The two biggest reasons that we resist holding others accountable are because we’re uncomfortable doing it and because we forget to do it. Here’s how to tackle these issues.

Lead by example and hold yourself accountable first

As a manager, you’re the pacesetter of tone, performance, and culture for your team. People will follow your lead. If you’re continuously showing up to meetings late, pushing deadlines, and not owning up to your mistakes, the team will follow suit.

So how do you demonstrate your own accountability in the workplace?

  • Complete tasks that have been assigned to you by the timeline you agreed on.
  • Be responsible for the success of your team and make the effort to support your team when needed.
  • When you schedule meetings, respect everyone else’s time by showing up prepared and on time (and expect that others do too).

Work on your feedback skills

Giving tough feedback isn’t easy, but you can get better at it. One of the most important things you do as a manager is to provide feedback. In fact, coming in third after fair pay and opportunities for advancement. So, even negative feedback is better than no feedback at all. When you regularly give feedback (including positive feedback), it makes tough feedback much easier to give and receive. It also reduces the chance of your direct report being surprised by the feedback they’re receiving, leading to further disengagement.

This is such an important topic, we’ve dedicated a whole post to giving good feedback to employees. At its heart, good feedback comes from a place of genuinely wanting to help someone grow. You need to “give a damn”. The second part of it is to be clear and direct. Feedback should not be ambiguous.

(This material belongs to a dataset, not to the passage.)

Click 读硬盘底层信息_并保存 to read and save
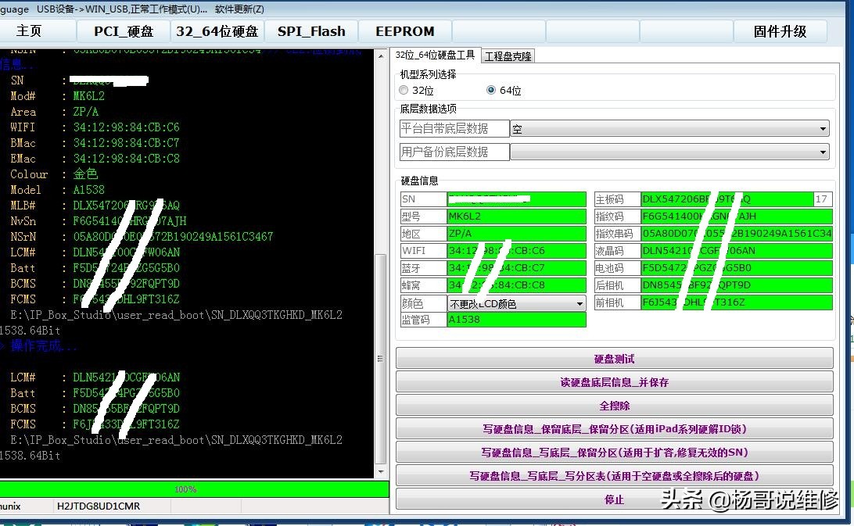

Recognize that procrastinating feedback only makes things worse

As uncomfortable as it is, when we procrastinate providing feedback, we only make matters worse. Issues very rarely resolve themselves and just turn into bigger issues. Eventually, you have to deal with it. It’s easier to deal with the issue as soon as possible for you, for the person you’re providing the feedback to and for the rest of the team. Remind yourself of this often.

Make accountability a habit

Setting up a reminder to give (and solicit) feedback as part of each meeting agenda will help ensure that feedback flows consistently. We believe one-on-ones and team meetings are great opportunities to build a habit around accountability.

Here are a few of the questions that managers using Soapbox add to their one-on-ones to make accountability a habit:

  • Is there anything we should START doing as a team?
  • Would you like more or less direction from me on your work?
  • Do you feel you’re getting enough feedback on your work? If not, where would you like more feedback?
  • Is there an aspect of your job where you would like more help or coaching?
  • How could we improve the ways our team works together?